The complication of the marriage is that the husband is a vicar and married to God, and his wife is not and does not want to play the vicar's wife, that unpaid job that has her at the beck and call of everyone. I really wanted to bash the husband around the head with his bible, so taken up with his God and working wonders that he couldn't see anything else under his nose.

The family move down to Cornwall for Tim's job and find themselves in a vicarage that is out of date, dirty and with loads of jumble stored in it, the vicar having previously been a single man. When the ceiling starts to fall in on their first night, it is almost the last straw. Ann is saved by her brother's breakdown and has to leave go to London to help him. It is here that she meets Jamie, an ex-soldier with muscles and brains.

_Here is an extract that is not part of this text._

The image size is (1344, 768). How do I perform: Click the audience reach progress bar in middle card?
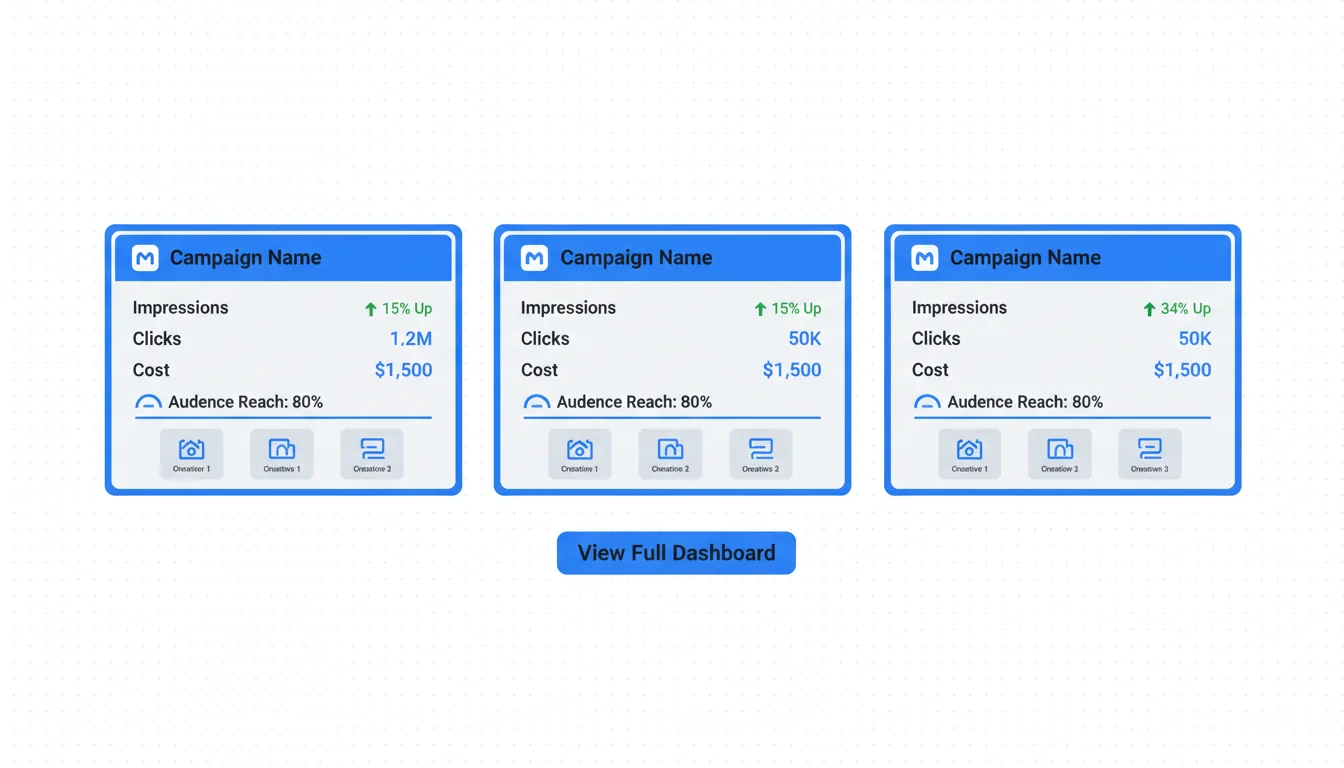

He has all the women giggling but he chooses Ann. Here, I thought the book a bit trite and playing to the tropes of a romance - big, muscley man wants small, mousey Ann. Perhaps it is meant to be like this because it is the only time when it is not 'ordinary' more stereotyped. The ordinary time is back with Tim, playing out all the small daily domestic details and getting through life with some semblance of hope.

I did wonder if it would make a good paring with Ruth Ozeki's A Tale for the Time Being.
38 reviews
November 11, 2025
I really enjoyed this book. A non too challenging, yet meaningful, read for curling up with and devouring. I have read 2 other books by Cathy Retzenbrink, but both of them non-fiction and describing her heartfelt experiences during and after the life of her brother. I loved those so I thought I'd give this fiction book of hers a try. I was not disappointed. I was attracted to it because of it's religious theme and was not surprised to read on some sort of blog somewhere that Cathy had clergy in her family. This was not surprising; unless you have, at some point, been a member of a church or related to someone within it, I don't think you could fully "get" the eccentricities and fussiness that can be witnessed there, especially from leading, helpful volunteers. (Of course, I don't speak of all here but there is definitely always an element!). Anyway Cathy describes that well and with lots of humour.

I was never sure which way the ending would go, which way it might twist. Probably whatever outcome Cathy Retzenbrink had presented would have made for some sort of sadness. All I can say without giving the ending away, is that I think I would like to read a sequel!